As the instruction pointer moves through the program instructions, the EIP register is incremented. Remember, instructions can be multiple bytes in length, so pointing to the next instruction is more than just incrementing the instruction pointer by one each time.

Your program cannot directly modify the instruction pointer. You do not have the capability to directly change the value of the EIP register to point to a different location in memory with a MOV instruction. You can, however, utilize instructions that alter the value of the instruction pointer. These instructions are called branches.

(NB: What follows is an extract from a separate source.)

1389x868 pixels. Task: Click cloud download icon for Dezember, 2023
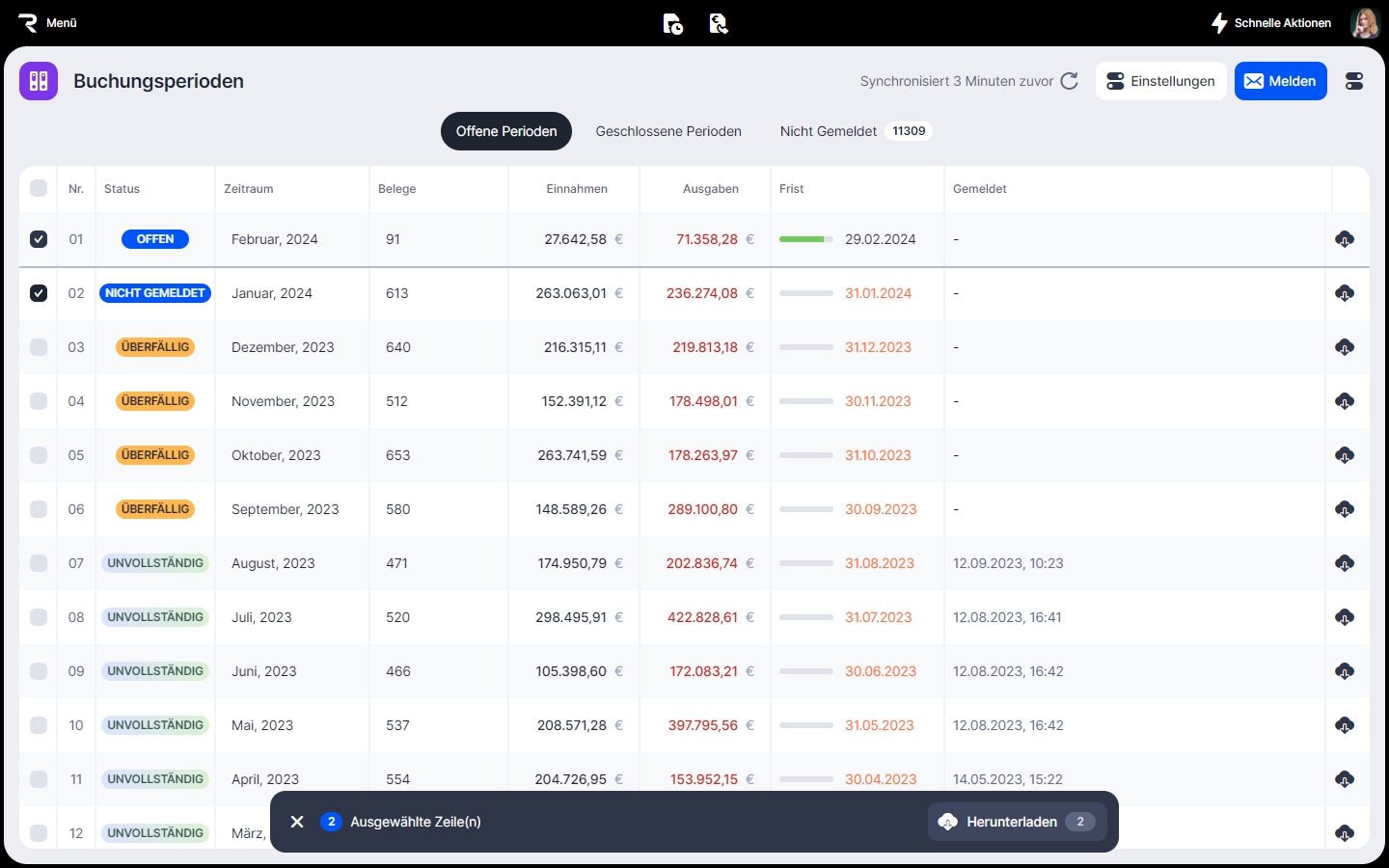coord(1345,347)
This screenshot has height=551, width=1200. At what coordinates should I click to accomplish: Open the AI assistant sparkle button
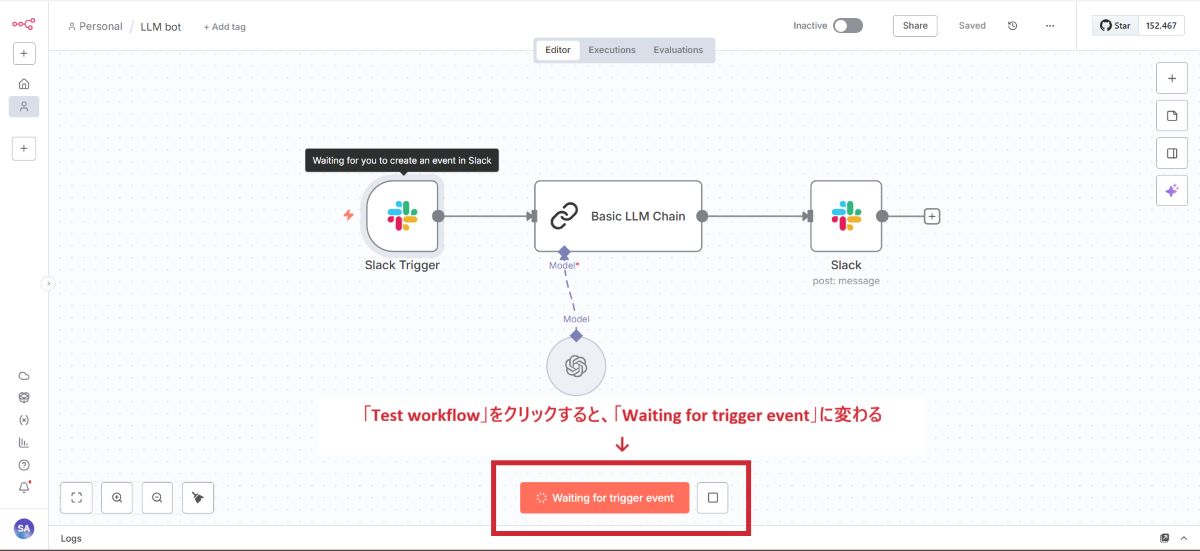pos(1171,190)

A branch instruction can alter the value of the EIP register either unconditionally (unconditional branches), or based on a value of a condition (conditional branches). The following sections describe unconditional and conditional branches and show how they affect the instruction pointer and the course of the program logic.

Unconditional Branches

When an unconditional branch is encountered in the program, the instruction pointer is automatically routed to a different location. You can use three types of unconditional branches:

  • Jumps

  • Calls

  • Interrupts

Each of these unconditional branches behaves differently within the program, and it is up to you to decide which one to use within the program logic. The following sections describe the differences between each of these types of unconditional branches and how to implement them in your assembly language programs.

Jumps

The jump is the most basic type of branch used in assembly language programming. If you are familiar with the BASIC programming language, you have most likely seen GOTO statements. Jump statements are the assembly language equivalent of the BASIC GOTO statement.

In structured programming, GOTO statements are considered to be a sign of bad coding. Programs are supposed to be compartmentalized and flow in a sequential manner, calling functions instead of jumping around the program code. In assembly language programs, jump instructions are not considered bad programming, and in fact are required to implement many functions. However, they can have a detrimental impact on your program's performance (see "Optimizing Branch Instructions" later in this chapter).

The jump instruction uses a single instruction code:

jmp location

where location is the memory address to jump to. In assembly language, the location value is declared as a label within the program code. When the jump occurs, the instruction pointer is changed to the memory address of the instruction code located immediately after the label. This is shown in Figure 6-2.

Figure 6-2

Figure 6.2. Figure 6-2

The JMP instruction changes the instruction pointer value to the memory location specified in the JMP instruction.

Behind the scenes, the single assembly jump instruction is assembled into one of three different types of jump opcodes:

  • Short jump

  • Near jump

  • Far jump

The three jump types are determined by the distance between the current instruction's memory location and the memory location of the destination point (the "jump to" location). Depending on the number of bytes jumped, the different jump types are used. A short jump is used when the jump offset is less than 128 bytes. A far jump is used in segmented memory models when the jump goes to an instruction in another segment. The near jump is used for all other jumps.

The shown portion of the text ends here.